I'm stuck in a rut. At 16, halfway through the biggest academic year of my life so far, I have no motivation. After having a very academically successful year last year and working hard, I am struggling to get back the work ethic that I had. The only question I can ask myself is, "Why?"
I seem to be doing everything possible to avoid studying. I'm even doing mundane household chores without being asked! (Something must really be wrong.) My brain seems to be willing to do anything but work. I am not in a different position than I was last year and there have been no catastrophic events in my life. Everything is the same. Sometimes I wonder if that is part of the problem.
This year means everything in terms of my future. In May, I will sit my Highers that are essentially the key grades that I need to get into university. This is the big one... or so everyone says. Personally, I am finding it difficult to believe that I am actually here and the exams are only three months away. Part of me wonders if this is my brain trying to tell me that I do not want to grow up and start making scary "adult" decisions. I have no clue what I want to study at University, much less what job I want to do. My peers have aspirations like becoming doctors, lawyers and accountants. They all have one goal in mind and they are going to get there. I wish I could include myself in their group but I really can't -- for now at least.
At 16, I don't want to make these decisions. I want to do something for the rest of my life that I will really love and I haven't found that yet. Society wants to know, though, and wants to know now. The first question that anyone I haven't met before or seen for a while asks me is: "Do you know what you want to do at University/career-wise?"
When I say that I'm not sure I am given the "look." It's a look that gives off various vibes, sympathy being the biggest. They all think that I should really make a decision. The big, bad world is waiting and seemingly becoming bigger and worse as time goes on. Yes, I am not stupid and yes, I am aware there are not a lot of jobs and the world is becoming extremely competitive. But does that mean I cannot enjoy the last couple of years of no big responsibilities? Does that mean if I flunk my exams in May, my world will crash down around me and I will never make anything of myself?

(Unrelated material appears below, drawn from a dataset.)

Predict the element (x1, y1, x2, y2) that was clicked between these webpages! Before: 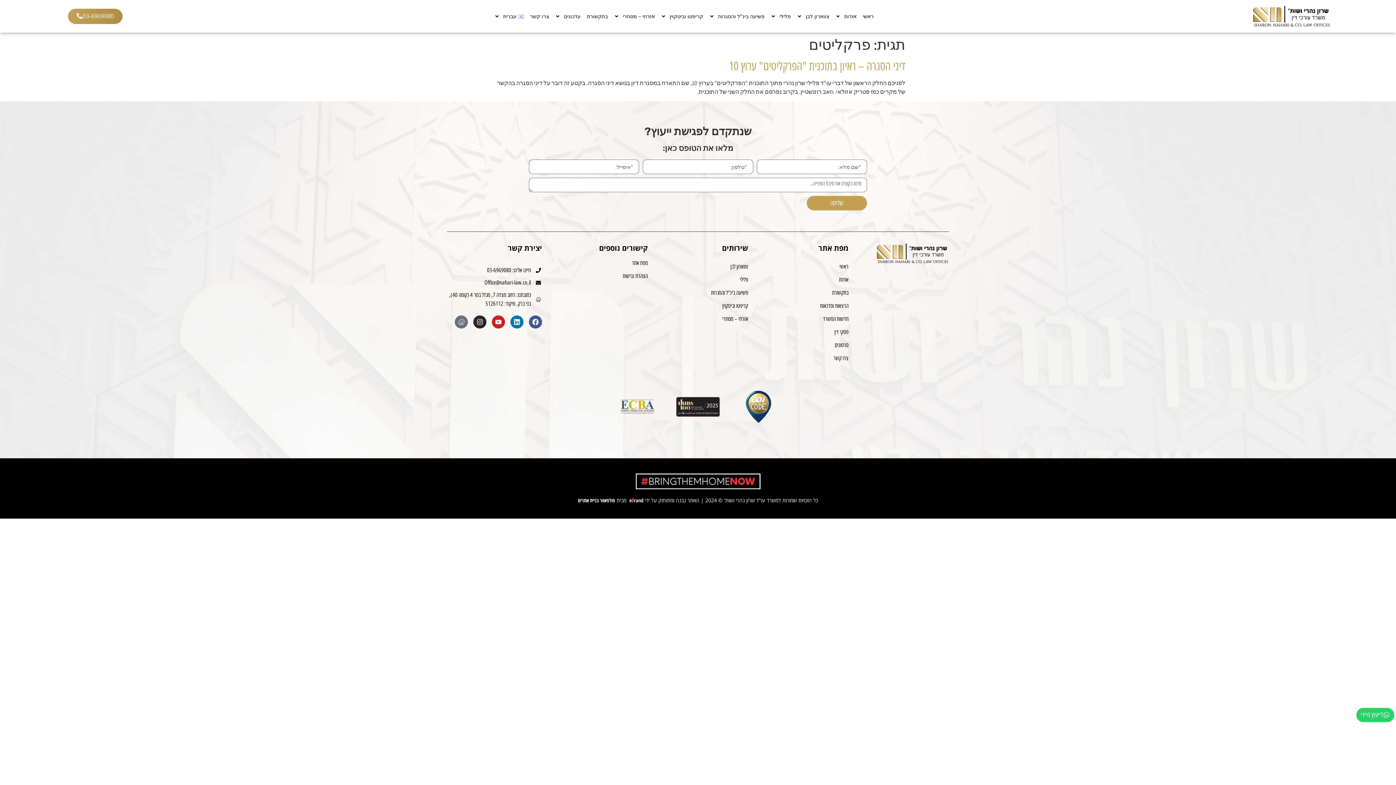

As a society we are so fixated on these results. The logic is that good schools lead to good exam results, good exam results lead to good universities, good universities lead to a good job and a good job equals a happy life. Yes, there is no denying there is some truth to this, but it seems all so robotic. Along the way it seems that the "living" part of growing up has been lost. I know at least one of the things I aspire to be is a person who others want to be around. I want them to keep me in their company because of who I am, and my experiences and stories that come with it. Processing teens through this conveyor belt of learning and growing up is actually restricting the ability to experience things and make mistakes. This will lead to a boring, robotic workforce that are all so fixated on that next promotion.
I am a firm believer in "experience everything, forget nothing." This means that we should experience all the wonderful and not so wonderful things that are offered to us. By never forgetting all these experiences -- whether they are good or bad -- we will learn something and become better people. So, in my eyes, exam results and university are simply things that add to the overall "living" of a person. They do not define you. While they may be more significant experiences than, say, trying a new food, we should never undermine the small things because they help mold and shape a person in the same way.
Going back to being stuck in a metaphorical rut, I yearn for some new experiences. I don't want to study all the time. The work still has to be done, though. A wise teacher once told me "the only place reward comes before work is in the dictionary." This made me realize that I do need to work hard between now May, because after May and my exams, I have all the time that Summer affords to experience new and exciting things.
For now, though, I need to put my head down and work hard because while I may not fully endorse the "good at everything = happy life" equation, there is no denying that by working hard and gaining good results, it will enable me to walk an exciting path. No matter what that path is, it will afford me to actually live and embrace all the beauty that life will offer me.